Moscú, 17 de marzo (Prensa Latina) – El portavoz del Kremlin, Dmitry Peskov, ha confirmado que los presidentes de Rusia y Estados Unidos, Vladimir Putin y Donald Trump respectivamente, llevarán a cabo una conversación telefónica este próximo martes 18 de marzo. Peskov destacó que las partes están trabajando en los preparativos necesarios para esta charla, aunque se negó a ofrecer detalles sobre los temas que se abordarán en la conversación, lo que ha generado expectativa tanto en círculos políticos como en los medios de comunicación.
El enviado especial del presidente de EE. UU. para el Medio Oriente, Steve Witkoff, también anticipó el diálogo entre Trump y Putin. En sus declaraciones, Witkoff calificó su reciente encuentro con Putin de «positivo», sugiriendo que hay un interés compartido entre Moscú y Kiev para alcanzar una solución pacífica a la crisis ucraniana. Además, resaltó que ambas partes están dispuestas a discutir los detalles de los acuerdos necesarios para avanzar en este tema.
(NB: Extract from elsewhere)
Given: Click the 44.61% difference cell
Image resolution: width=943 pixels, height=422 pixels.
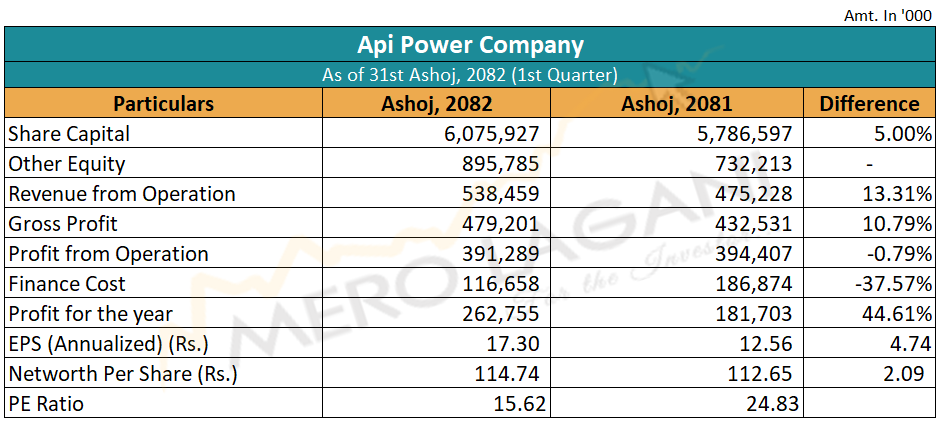Looking at the screenshot, I should tap(894, 313).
El 18 de febrero, las delegaciones oficiales de Rusia y Estados Unidos llevaron a cabo su primer encuentro en Arabia Saudita, con el objetivo de buscar la normalización de las relaciones entre ambos países. Este acercamiento se da en el contexto de la preparación de la primera cumbre entre Putin y Trump. Los funcionarios de los dos países esperan que estas negociaciones sean un paso adelante para abordar la compleja situación en Ucrania y otros asuntos internacionales que afectan la relación bilateral.
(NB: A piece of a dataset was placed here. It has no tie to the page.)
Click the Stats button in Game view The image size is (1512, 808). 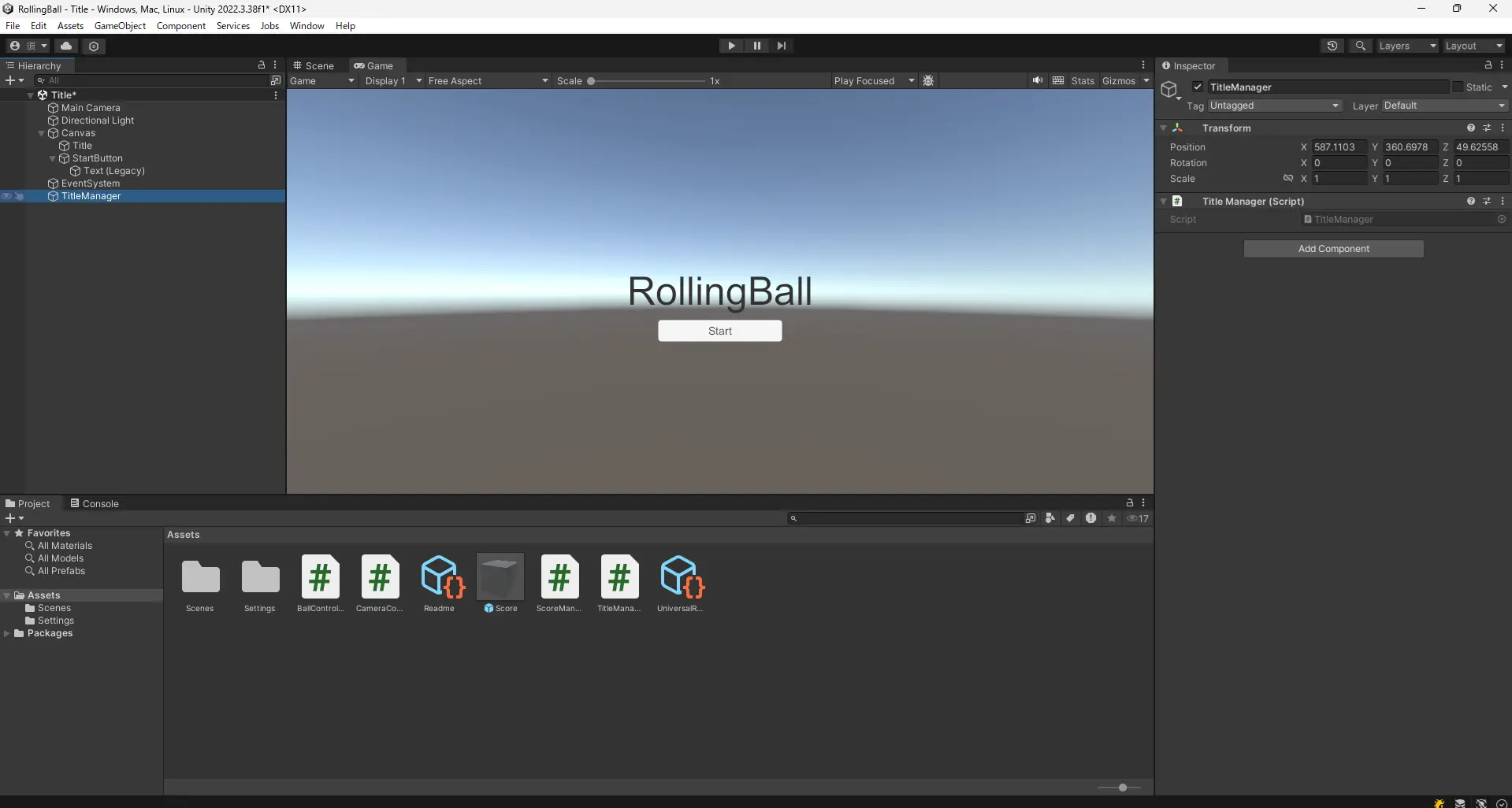(1082, 81)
La conversaciones del 18 de febrero se vieron precedidas por una primera llamada telefónica entre los presidentes, donde discutieron una variedad de temas, incluyendo la situación en Ucrania, el conflicto en el Medio Oriente, los intercambios de prisioneros, el programa nuclear de Irán y el estado general de las relaciones entre Washington y Moscú. Esto indica un esfuerzo evidente para abrir canales de comunicación que podrían facilitar la cooperación en temas de interés mutuo.
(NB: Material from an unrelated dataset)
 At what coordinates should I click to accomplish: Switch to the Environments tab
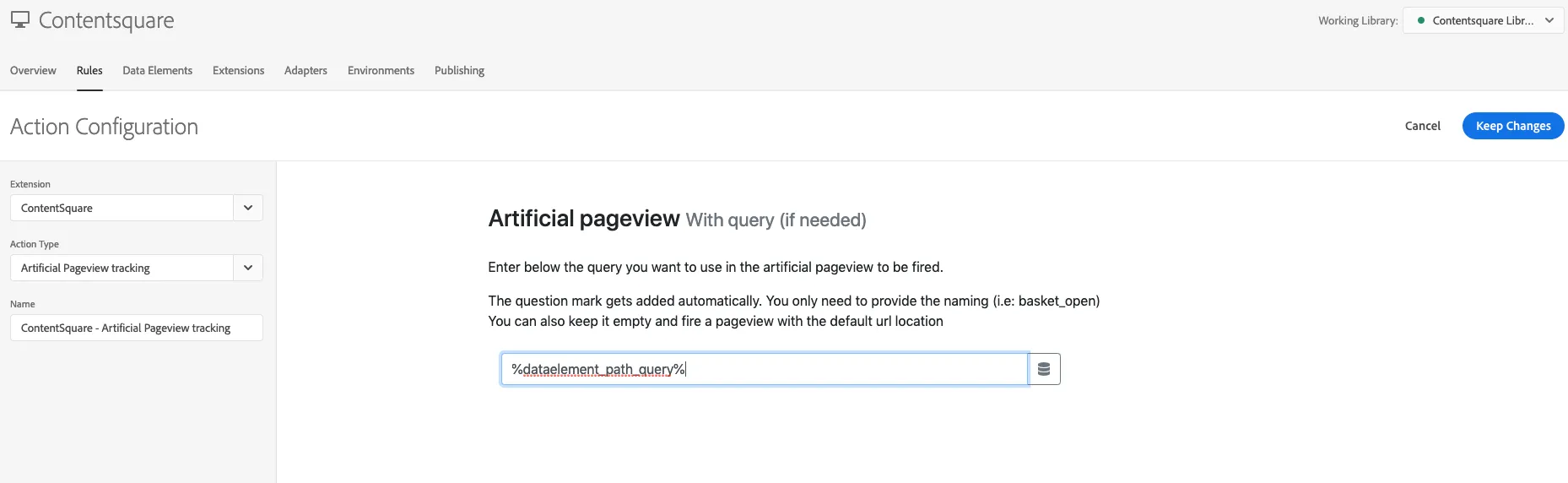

Este nuevo desarrollo en la diplomacia entre Rusia y Estados Unidos llega en un momento crítico, dado el aumento de tensiones en varias regiones geopolíticas clave. La conversación programada para el 18 de marzo podría ser fundamental para establecer un diálogo constructivo y resolver diferencias que han persistido por años. La comunidad internacional observa de cerca estos acontecimientos, con la esperanza de que un enfoque diplomático logre resultados favorables para la paz y la estabilidad en Europa del Este.